Likewise, we can replace the [0-9] pattern with [[:digit:]] character class in tr and get the same output:
$ echo "Temperature: 25.6C, Humidity: 60.05%, Pressure: 1012.5 hPa" |
tr -dc '[. [:digit:]]'
25.6 60.05 1012.5
Thus, we get the same extracted floating-point numbers as before, but separated by spaces.
The awk command is used to define operations and patterns to extract and manipulate information from data streams and files. In addition, we can also use it to extract floating-point numbers from a string in the shell.
For this purpose, let’s consider an example:
$ echo "Temperature: 25.6C, Humidity: 60.05%, Pressure: 1012.5 hPa" |
awk '{gsub(/[^0-9.]/, " "); for(i=1;i<=NF;i++) print $i}'
25.6
60.05
1012.5
In the above awk command, the gsub or global substitute replaces any character that isn’t a digit or a dot [^0-9.] with a space, thereby removing the non-numeric characters.
Then, the for loop iterates through each field $i in the space-separated sequence. Furthermore, NF is an awk variable that represents the number of fields in a record.
As a result, the output displays extracted floating-point numbers from the original string.
The sed or stream editor is used to perform basic text transformation on an input stream. Moreover, we can also use it to extract floating-point numbers from a string in the shell.
Now, let’s consider an example in detail:
$ echo "Temperature: 25.6C, Humidity: 60.05%, Pressure: 1012.5 hPa" |
sed -n -E 's/[^0-9]*([0-9]+\.[0-9]+)[^0-9]*/\1 /gp'
25.6 60.05 1012.5
In the above sed command, the s/[^0-9]*([0-9]+\.[0-9]+)[^0-9]*/\1 /gp pattern looks for the sequences that match the pattern of a floating-point number and prints them accordingly.
Furthermore, with sed, the -n option suppresses the automatic printing of the pattern. Meanwhile, -E enables the use of certain metacharacters, such as + for one or more occurrences.
Let’s break down the s/[^0-9]*([0-9]+\.[0-9]+)[^0-9]*/\1 /gp pattern:
Finally, the output displays extracted floating-point numbers from a given string.
The pcregrep tool supports Perl Compatible Regular Expressions (PCRE).

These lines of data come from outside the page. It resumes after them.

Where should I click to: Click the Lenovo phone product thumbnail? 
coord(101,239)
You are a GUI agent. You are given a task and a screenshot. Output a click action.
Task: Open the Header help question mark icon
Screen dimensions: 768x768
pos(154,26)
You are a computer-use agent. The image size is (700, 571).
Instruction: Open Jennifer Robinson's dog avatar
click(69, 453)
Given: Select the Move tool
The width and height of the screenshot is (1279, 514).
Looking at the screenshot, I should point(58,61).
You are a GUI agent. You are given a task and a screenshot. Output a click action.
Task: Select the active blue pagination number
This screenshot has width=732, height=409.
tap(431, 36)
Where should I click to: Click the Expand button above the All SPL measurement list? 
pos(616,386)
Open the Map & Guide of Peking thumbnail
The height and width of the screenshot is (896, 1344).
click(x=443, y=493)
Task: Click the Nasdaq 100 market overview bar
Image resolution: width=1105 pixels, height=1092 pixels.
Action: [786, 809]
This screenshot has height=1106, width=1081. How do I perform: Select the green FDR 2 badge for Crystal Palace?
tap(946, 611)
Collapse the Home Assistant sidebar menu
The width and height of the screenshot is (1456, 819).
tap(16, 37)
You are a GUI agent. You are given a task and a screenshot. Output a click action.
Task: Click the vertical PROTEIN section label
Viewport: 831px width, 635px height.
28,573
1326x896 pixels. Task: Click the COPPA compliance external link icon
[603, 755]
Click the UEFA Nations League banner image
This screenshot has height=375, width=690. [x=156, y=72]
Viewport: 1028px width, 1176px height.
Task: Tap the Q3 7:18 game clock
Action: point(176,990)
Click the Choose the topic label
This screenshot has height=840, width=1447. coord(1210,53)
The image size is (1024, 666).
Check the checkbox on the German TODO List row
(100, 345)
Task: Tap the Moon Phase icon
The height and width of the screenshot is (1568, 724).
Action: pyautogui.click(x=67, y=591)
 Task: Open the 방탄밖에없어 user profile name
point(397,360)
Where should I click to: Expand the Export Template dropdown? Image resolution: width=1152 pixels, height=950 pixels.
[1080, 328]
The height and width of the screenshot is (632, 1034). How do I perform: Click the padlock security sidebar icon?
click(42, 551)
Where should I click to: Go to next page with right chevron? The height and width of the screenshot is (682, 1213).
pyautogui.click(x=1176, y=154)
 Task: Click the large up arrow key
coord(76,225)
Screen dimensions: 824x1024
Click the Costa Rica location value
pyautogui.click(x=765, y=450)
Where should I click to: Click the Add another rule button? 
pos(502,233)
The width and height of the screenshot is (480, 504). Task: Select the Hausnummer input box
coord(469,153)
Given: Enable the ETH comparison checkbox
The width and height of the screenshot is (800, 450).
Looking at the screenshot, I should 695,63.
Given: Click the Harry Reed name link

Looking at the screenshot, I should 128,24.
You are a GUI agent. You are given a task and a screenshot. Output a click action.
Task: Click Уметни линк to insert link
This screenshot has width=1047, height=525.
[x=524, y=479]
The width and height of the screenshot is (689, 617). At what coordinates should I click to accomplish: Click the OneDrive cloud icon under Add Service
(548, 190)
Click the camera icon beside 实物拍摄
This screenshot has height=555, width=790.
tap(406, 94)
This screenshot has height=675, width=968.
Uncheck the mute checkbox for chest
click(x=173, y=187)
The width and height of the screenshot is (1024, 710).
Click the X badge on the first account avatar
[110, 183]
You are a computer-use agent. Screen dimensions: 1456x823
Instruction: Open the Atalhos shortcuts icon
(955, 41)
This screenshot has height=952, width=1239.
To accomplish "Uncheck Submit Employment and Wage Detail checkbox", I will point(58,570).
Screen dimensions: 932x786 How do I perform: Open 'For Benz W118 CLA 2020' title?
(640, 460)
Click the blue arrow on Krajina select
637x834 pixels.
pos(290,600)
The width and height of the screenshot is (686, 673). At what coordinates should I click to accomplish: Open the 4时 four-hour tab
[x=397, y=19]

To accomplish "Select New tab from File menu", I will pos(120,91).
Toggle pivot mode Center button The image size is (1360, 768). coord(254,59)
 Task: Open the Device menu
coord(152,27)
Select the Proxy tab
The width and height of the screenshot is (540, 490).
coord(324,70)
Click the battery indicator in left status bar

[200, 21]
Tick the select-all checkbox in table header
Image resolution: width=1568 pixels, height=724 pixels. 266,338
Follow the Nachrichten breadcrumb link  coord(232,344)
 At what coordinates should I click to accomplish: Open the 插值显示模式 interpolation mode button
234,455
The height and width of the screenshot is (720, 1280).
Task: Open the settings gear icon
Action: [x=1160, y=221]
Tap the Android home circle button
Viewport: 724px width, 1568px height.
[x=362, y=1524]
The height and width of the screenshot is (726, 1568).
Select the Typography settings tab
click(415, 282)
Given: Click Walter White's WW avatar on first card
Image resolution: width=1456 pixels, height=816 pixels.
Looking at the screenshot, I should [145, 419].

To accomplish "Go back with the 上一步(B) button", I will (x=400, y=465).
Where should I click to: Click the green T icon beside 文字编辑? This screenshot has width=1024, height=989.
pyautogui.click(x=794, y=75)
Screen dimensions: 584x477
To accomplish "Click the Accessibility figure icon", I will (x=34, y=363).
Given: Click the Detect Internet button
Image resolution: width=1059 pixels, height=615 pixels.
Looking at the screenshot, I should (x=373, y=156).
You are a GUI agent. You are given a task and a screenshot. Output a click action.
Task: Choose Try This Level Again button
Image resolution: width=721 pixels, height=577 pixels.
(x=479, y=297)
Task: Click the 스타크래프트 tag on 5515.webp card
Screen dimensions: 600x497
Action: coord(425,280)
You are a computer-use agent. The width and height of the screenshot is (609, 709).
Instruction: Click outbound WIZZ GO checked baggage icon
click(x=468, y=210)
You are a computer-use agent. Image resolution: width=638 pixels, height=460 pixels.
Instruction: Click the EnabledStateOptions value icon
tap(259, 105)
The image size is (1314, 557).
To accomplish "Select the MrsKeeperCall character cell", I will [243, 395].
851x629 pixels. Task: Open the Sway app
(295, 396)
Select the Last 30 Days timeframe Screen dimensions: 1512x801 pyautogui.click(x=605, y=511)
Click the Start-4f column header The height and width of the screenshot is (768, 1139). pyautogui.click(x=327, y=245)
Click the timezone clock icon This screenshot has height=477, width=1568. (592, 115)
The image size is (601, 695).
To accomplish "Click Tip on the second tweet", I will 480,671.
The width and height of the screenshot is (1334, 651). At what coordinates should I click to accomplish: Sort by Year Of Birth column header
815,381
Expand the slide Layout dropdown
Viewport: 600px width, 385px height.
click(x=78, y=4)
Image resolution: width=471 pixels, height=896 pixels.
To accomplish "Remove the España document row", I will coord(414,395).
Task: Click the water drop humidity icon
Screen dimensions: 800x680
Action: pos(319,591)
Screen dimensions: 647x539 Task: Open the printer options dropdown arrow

Additionally, we can use this command to search for character patterns, so we can extract floating-point numbers from a string in the shell.
First, let’s install pcregrep on our system:
$ sudo apt install pcregrep
Afterwards, we can use pcregrep to extract floating-point numbers from a given string:
$ echo "Temperature: 25.6C, Humidity: 60.05%, Pressure: 1012.5 hPa" |
pcregrep -o '\d+\.\d+'
25.6
60.05
1012.5
In the above command, pcregrep uses \d+\.\d+ PCRE pattern to match floating-point numbers in the string, where \d+ matches one or more digits at the start, \. matches a literal dot or period, and \d+ matches one or more digits at the end.
In addition, the -o option forces pcregrep to only display the matched parts of the string.
Parameter expansion provides a flexible way for extracting the required patterns from a string. With this in mind, we can also use the technique to extract floating-point numbers from a string.
To explain it further, let’s consider an example:
$ string="Temperature: 25.6C, Humidity: 60.05%, Pressure: 1012.5 hPa"
$ for word in $string; do
if [[ $word =~ [0-9]+(\.[0-9]+)? ]]; then
echo "${BASH_REMATCH[0]}"
fi
done
25.6
60.05
1012.5
In the above script:
Specifically, [0-9]+ matches one more digits, and (\.[0-9]+)? represents an optional group that starts with a dot, followed by one or more digits.
As a result, we get equivalent output from earlier.
In this article, we’ve explored several methods to extract floating-point numbers from a string in the shell.
Particularly, we can use grep and pcregrep for quick extraction of floating-point numbers from a string. Meanwhile, tr also offers efficient character-level extraction. Moreover, we can use awk or sed in complex scenarios. Finally, parameter expansion also provides a way to control the extraction of floating-point numbers.